“Se io fossi primario in un ospedale milanese e uno dei miei medici avesse con sé una pistola, non so se chiamerei prima la guardia psichiatrica o la polizia. Di certo, in una corsia quel medico non ci resterebbe un minuto di più”: Gino Strada ha commentato così le dichiarazioni di Luca Bernardo, primario di pediatria al Fatebenefratelli e candidato sindaco di Milano per il centrodestra, che ha ammesso di portare con sé una pistola quando si reca in ospedale perché “minacciato” .
Bernardo, che detiene un porto d’armi, ha dichiarato di non portarla “in corsia tra i pazienti”. Eppure per Strada, medico e fondatore di Emergency, che ha lavorato a lungo in contesti estremi e teatri di guerra, portare una pistola in ospedale, anche in situazioni di pericolo, è una “negazione dell’essere medici”. “Io non ho mai portato una pistola, né in ospedale né altrove, e trovo che sia una negazione dell’essere medico”, ha dichiarato in un’intervista a Repubblica.

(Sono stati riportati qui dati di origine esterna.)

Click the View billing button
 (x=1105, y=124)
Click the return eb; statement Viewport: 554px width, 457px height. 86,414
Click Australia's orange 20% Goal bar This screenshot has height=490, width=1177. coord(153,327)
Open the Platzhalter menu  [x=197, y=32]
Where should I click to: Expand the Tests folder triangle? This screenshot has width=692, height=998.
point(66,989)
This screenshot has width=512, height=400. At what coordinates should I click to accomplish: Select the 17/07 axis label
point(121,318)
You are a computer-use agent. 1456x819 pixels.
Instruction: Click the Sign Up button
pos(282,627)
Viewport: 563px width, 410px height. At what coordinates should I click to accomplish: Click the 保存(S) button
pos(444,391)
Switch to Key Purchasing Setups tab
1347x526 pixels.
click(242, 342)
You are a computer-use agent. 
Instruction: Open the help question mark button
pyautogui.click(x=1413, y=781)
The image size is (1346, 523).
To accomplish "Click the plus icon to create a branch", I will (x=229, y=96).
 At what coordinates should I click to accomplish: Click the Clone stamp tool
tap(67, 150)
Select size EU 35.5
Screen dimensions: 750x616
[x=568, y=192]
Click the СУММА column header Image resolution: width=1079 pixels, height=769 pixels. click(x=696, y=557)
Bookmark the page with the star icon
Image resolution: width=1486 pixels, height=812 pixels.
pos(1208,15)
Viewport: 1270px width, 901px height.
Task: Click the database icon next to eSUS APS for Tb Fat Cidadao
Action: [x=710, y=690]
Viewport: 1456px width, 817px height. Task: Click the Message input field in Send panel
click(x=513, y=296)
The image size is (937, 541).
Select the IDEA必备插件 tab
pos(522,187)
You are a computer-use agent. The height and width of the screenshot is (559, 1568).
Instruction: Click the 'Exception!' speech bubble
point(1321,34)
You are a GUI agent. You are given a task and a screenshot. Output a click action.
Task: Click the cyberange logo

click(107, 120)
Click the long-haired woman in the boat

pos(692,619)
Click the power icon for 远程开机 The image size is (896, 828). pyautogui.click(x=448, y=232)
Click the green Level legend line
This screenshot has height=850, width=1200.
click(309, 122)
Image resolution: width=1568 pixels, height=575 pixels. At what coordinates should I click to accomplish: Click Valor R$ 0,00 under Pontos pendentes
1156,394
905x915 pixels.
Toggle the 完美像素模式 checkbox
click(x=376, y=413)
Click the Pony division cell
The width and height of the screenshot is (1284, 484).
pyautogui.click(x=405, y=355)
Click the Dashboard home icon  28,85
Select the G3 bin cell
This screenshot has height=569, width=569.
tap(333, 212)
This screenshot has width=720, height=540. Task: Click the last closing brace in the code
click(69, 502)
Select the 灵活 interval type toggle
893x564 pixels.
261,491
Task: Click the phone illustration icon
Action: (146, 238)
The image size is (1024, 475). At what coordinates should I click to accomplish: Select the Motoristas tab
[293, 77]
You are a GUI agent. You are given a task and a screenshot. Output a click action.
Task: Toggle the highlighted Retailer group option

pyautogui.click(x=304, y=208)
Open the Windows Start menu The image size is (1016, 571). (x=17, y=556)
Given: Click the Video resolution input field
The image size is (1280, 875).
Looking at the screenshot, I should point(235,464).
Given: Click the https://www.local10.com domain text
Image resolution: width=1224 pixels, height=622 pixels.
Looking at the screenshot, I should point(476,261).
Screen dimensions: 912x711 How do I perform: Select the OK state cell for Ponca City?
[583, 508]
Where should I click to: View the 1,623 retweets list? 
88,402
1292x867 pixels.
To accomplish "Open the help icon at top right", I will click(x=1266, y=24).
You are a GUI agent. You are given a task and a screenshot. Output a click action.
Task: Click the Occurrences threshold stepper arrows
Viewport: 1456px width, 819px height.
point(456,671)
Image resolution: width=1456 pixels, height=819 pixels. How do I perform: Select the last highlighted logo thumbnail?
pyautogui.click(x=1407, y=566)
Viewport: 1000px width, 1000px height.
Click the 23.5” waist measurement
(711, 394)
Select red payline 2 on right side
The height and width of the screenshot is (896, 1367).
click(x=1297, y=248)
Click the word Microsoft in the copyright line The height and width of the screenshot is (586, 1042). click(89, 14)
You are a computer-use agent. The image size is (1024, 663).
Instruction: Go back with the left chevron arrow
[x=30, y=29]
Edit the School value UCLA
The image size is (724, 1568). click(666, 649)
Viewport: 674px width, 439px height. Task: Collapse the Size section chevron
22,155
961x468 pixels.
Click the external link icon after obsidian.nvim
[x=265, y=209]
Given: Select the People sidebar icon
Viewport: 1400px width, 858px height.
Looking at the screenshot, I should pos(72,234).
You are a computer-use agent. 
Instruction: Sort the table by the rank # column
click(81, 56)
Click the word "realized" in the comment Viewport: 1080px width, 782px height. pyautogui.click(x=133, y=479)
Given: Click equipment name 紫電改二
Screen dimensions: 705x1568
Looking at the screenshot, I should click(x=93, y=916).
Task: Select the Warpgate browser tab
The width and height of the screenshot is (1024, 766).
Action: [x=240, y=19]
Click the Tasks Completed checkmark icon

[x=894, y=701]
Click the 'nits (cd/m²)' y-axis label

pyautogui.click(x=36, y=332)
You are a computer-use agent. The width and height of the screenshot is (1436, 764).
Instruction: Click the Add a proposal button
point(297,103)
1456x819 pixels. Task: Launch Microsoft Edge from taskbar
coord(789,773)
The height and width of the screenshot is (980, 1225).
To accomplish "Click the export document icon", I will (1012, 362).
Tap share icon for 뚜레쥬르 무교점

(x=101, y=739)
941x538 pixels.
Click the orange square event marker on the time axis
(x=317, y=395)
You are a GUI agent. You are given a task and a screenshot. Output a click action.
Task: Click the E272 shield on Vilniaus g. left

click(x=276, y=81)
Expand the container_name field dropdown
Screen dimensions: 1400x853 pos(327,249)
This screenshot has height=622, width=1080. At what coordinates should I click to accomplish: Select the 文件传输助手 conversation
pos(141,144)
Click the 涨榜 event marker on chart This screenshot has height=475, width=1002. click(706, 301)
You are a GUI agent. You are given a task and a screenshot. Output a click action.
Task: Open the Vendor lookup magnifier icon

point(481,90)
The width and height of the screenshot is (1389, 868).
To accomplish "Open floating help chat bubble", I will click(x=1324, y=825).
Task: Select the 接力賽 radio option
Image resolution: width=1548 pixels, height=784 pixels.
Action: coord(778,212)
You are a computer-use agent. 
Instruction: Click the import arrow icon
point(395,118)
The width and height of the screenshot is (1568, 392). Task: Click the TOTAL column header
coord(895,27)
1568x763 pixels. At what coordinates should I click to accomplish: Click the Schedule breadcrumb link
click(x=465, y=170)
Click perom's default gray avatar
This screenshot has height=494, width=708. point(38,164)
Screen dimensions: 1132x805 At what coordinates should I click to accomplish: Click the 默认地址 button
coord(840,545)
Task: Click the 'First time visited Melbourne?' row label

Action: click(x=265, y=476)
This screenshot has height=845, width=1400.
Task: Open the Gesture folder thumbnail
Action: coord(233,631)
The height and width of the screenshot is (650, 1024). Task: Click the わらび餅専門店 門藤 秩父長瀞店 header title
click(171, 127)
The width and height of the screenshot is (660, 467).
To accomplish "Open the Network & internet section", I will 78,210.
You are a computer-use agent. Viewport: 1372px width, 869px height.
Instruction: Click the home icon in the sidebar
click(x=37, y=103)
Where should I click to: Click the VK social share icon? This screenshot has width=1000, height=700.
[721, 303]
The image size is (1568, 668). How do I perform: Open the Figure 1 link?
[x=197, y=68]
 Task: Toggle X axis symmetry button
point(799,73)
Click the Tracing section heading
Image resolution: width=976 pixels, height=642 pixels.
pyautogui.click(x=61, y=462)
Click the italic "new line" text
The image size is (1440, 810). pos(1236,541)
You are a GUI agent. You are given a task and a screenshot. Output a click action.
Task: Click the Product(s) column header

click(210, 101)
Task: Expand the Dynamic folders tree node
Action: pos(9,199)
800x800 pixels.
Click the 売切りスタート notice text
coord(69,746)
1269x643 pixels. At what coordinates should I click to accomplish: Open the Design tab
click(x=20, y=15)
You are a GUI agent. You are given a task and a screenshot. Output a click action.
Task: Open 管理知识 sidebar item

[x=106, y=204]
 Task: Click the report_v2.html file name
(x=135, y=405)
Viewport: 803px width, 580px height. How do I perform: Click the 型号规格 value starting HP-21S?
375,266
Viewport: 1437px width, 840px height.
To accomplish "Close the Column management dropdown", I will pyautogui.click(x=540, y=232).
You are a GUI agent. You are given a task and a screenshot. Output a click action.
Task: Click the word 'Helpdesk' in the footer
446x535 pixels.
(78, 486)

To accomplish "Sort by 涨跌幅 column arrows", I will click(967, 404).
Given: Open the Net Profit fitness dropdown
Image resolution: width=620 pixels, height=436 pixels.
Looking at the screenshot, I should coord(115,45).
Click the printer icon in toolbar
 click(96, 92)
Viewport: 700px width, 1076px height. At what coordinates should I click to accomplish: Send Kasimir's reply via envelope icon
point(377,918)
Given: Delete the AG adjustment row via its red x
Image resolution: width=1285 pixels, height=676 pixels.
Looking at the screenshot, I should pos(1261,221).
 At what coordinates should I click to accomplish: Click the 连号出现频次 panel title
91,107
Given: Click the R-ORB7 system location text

Tanto da chiedere ad uno dei medici del suo staff, che voleva procurarsi un’arma per sentirsi più sicuro, in missione in Afghanistan, di restare a casa. “Era determinato a tenersi un’arma anche in ospedale, per difesa personale. Gli abbiamo detto di rimanere a casa. Ma lo abbiamo mandato via per proteggere lui, attenzione, non era per punirlo. Perché un ospedale in cui entra una pistola è la totale negazione di quello che dovrebbe essere un ospedale”, ribadisce Strada.
“Io non metto in discussione che qualcuno possa avere un porto d’armi, ma il punto è che ce l’abbia un medico. Detto questo, se uno proprio deve avere una pistola, cosa che per me è inconcepibile, ma perché deve portarla in ospedale? Perché non può lasciarla a casa? Un ospedale, come dice la parola stessa, deve essere “ospitale”, non può mai esserci qualcuno che potenzialmente potrebbe uccidere con un’arma. Queste dinamiche devono stare fuori dall’ospedale, sennò lì il nostro ruolo è finito. Violare questo principio credo sia di una gravità estrema”, continua il medico.